__YOUR TASK__: Search the data for the string "will" and copy each line in which it appears.

__Dataset entries__:
+--
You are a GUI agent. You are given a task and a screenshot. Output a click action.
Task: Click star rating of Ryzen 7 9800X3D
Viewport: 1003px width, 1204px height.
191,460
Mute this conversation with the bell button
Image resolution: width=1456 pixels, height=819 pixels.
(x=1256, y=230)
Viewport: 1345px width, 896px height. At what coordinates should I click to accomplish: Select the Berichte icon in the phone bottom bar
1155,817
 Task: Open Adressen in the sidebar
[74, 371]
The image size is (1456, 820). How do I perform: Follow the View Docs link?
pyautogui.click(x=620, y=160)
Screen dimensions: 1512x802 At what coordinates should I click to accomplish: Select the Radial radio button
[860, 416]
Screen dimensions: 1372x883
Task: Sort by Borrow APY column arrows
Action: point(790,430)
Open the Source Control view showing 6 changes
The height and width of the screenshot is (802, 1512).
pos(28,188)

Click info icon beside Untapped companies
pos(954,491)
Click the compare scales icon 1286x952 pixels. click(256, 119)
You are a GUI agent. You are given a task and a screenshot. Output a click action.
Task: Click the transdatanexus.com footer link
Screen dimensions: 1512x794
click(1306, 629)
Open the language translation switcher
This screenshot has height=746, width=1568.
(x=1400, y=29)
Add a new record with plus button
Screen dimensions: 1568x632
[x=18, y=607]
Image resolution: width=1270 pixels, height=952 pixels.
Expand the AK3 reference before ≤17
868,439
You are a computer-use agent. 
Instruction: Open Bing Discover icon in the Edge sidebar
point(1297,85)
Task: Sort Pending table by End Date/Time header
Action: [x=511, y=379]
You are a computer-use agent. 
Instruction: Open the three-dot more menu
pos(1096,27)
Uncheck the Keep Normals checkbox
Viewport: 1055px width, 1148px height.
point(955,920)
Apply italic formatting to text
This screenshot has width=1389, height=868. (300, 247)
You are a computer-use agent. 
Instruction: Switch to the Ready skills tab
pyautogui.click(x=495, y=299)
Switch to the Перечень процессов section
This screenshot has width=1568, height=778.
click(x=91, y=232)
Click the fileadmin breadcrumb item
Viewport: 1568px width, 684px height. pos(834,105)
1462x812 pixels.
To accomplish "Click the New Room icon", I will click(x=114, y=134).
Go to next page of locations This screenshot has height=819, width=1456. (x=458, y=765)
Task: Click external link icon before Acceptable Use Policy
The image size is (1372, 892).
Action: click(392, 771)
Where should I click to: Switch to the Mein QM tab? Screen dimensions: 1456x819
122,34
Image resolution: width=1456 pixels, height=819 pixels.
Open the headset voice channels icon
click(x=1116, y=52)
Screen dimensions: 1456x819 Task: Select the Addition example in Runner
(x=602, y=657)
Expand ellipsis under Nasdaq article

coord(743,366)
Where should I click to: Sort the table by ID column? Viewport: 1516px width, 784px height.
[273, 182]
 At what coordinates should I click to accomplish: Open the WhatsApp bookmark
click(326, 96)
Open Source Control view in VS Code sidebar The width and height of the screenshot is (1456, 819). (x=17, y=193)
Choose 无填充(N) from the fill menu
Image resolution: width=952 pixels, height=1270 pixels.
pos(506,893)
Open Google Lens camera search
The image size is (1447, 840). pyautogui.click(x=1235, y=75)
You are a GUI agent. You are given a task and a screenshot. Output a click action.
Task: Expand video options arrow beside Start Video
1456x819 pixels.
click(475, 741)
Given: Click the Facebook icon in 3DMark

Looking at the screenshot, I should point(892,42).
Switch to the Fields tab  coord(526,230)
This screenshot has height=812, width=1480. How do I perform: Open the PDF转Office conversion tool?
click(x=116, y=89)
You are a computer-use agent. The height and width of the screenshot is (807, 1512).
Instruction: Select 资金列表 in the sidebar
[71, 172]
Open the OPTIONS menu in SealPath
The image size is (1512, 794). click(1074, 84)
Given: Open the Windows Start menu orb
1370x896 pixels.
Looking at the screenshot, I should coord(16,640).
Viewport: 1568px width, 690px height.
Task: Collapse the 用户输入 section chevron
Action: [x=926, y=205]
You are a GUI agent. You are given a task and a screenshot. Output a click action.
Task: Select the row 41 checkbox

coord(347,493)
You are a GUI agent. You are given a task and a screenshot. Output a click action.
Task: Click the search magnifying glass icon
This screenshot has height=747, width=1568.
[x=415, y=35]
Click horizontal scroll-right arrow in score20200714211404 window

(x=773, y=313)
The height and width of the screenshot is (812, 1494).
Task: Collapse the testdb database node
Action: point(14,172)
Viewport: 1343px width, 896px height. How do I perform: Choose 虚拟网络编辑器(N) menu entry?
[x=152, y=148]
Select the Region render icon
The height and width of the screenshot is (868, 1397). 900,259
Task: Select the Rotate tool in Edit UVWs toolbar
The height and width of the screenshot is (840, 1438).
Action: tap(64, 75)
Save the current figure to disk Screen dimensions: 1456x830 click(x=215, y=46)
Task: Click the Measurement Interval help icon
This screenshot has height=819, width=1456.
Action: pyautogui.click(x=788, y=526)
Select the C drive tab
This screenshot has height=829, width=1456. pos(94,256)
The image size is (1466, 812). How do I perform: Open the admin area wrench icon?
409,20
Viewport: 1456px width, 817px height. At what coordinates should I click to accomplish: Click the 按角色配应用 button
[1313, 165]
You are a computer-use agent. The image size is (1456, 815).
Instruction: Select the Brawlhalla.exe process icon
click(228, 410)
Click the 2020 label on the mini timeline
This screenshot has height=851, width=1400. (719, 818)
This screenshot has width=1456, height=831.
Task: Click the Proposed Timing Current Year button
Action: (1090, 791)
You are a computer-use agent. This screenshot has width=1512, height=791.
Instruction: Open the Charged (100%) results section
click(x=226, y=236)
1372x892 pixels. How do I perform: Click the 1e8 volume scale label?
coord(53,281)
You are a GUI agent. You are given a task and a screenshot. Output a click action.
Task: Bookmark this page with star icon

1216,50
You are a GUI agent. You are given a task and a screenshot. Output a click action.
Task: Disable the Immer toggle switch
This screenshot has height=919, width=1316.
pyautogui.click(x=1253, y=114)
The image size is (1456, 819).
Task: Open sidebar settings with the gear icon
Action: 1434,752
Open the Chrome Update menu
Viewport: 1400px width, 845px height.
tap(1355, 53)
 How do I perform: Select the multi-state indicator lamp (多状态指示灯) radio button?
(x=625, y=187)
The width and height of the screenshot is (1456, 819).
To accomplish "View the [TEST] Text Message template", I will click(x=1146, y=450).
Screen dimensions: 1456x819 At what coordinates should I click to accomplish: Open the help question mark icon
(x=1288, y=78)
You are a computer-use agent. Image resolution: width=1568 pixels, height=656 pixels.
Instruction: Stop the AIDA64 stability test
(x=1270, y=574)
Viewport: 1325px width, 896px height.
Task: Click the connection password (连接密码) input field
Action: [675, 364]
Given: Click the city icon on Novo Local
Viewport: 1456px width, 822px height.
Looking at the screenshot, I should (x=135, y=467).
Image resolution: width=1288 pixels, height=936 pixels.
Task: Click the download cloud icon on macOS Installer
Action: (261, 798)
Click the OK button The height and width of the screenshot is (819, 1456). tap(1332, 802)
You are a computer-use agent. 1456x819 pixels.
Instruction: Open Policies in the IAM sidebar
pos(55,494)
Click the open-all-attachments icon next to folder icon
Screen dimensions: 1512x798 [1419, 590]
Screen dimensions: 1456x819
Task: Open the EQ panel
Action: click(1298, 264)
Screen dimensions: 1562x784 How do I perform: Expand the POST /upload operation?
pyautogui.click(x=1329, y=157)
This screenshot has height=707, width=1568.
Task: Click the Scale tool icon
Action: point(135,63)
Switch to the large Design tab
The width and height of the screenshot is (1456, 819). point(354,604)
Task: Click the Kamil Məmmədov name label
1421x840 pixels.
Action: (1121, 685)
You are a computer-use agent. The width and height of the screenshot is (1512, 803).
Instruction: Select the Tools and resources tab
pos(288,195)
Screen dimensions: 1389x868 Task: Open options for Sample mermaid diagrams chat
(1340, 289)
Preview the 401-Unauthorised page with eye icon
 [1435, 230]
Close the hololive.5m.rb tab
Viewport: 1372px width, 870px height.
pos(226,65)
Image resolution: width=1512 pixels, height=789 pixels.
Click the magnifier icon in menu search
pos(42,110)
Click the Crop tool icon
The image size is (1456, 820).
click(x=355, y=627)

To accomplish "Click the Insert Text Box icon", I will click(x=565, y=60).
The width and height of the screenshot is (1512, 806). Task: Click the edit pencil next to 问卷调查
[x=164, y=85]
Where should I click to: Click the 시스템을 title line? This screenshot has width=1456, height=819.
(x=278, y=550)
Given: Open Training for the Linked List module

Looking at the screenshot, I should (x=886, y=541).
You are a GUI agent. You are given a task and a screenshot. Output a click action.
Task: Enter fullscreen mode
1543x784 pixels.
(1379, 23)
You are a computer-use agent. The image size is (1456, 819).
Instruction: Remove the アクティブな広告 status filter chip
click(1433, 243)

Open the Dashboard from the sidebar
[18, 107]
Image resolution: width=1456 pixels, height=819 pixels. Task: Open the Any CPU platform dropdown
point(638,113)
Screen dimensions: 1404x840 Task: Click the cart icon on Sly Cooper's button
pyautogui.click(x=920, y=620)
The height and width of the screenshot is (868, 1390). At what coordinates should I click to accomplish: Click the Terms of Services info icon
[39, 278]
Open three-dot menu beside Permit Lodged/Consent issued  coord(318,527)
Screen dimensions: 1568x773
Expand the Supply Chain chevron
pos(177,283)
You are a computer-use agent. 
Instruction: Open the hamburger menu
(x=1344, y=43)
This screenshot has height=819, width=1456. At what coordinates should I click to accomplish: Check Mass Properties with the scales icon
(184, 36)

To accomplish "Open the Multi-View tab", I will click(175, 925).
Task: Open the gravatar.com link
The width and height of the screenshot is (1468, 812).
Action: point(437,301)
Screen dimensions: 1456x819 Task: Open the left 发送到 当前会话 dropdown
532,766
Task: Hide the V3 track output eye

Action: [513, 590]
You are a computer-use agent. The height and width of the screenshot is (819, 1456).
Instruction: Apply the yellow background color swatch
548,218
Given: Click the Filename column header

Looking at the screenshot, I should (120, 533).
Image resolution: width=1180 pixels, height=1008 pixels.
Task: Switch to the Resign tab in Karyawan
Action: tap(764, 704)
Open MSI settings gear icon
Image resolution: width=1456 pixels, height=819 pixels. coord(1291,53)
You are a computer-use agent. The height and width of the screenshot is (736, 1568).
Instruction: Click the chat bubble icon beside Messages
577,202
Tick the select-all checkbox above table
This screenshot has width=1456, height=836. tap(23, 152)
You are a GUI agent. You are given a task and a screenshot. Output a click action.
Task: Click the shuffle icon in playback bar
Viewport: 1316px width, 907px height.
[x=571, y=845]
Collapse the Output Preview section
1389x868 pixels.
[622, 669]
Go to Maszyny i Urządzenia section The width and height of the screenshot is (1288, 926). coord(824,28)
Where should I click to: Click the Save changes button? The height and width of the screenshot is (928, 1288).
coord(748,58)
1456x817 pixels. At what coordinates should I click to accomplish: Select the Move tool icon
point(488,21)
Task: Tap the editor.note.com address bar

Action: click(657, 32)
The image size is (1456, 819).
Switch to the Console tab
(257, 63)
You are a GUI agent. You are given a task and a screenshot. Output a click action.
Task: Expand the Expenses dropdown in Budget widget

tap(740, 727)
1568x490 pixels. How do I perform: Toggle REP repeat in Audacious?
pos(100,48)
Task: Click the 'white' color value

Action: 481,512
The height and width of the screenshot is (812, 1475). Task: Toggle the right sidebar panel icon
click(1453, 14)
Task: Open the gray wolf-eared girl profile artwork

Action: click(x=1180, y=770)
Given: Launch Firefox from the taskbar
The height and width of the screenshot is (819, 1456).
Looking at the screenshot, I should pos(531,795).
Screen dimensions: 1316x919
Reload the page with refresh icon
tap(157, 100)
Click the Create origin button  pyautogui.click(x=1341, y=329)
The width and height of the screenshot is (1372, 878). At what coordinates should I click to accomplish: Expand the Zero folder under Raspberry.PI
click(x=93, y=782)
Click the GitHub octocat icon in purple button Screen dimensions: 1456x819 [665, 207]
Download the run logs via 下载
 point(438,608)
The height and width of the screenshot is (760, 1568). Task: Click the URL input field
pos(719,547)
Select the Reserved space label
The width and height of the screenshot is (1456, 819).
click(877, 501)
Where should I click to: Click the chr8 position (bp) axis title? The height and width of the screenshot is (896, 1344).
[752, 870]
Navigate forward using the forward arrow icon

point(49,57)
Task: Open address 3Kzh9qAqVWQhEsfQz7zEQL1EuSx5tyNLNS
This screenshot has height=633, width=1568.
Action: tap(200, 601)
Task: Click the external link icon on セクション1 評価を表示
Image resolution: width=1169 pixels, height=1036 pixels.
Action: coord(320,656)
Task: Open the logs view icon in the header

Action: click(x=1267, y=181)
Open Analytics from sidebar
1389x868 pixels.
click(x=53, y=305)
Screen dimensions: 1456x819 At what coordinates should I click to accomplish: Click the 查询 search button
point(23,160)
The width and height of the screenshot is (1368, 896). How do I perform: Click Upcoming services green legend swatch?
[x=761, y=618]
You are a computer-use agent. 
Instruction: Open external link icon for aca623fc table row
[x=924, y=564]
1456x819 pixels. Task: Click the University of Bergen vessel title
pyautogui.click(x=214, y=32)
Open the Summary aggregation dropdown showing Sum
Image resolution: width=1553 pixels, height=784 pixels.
+--
__SOLUTION TO THIS EXERCISE__:
To accomplish "Click the New Room icon", I will click(x=114, y=134).
To accomplish "View the [TEST] Text Message template", I will click(x=1146, y=450).
To accomplish "Click the Insert Text Box icon", I will click(x=565, y=60).
To accomplish "Open the Multi-View tab", I will click(175, 925).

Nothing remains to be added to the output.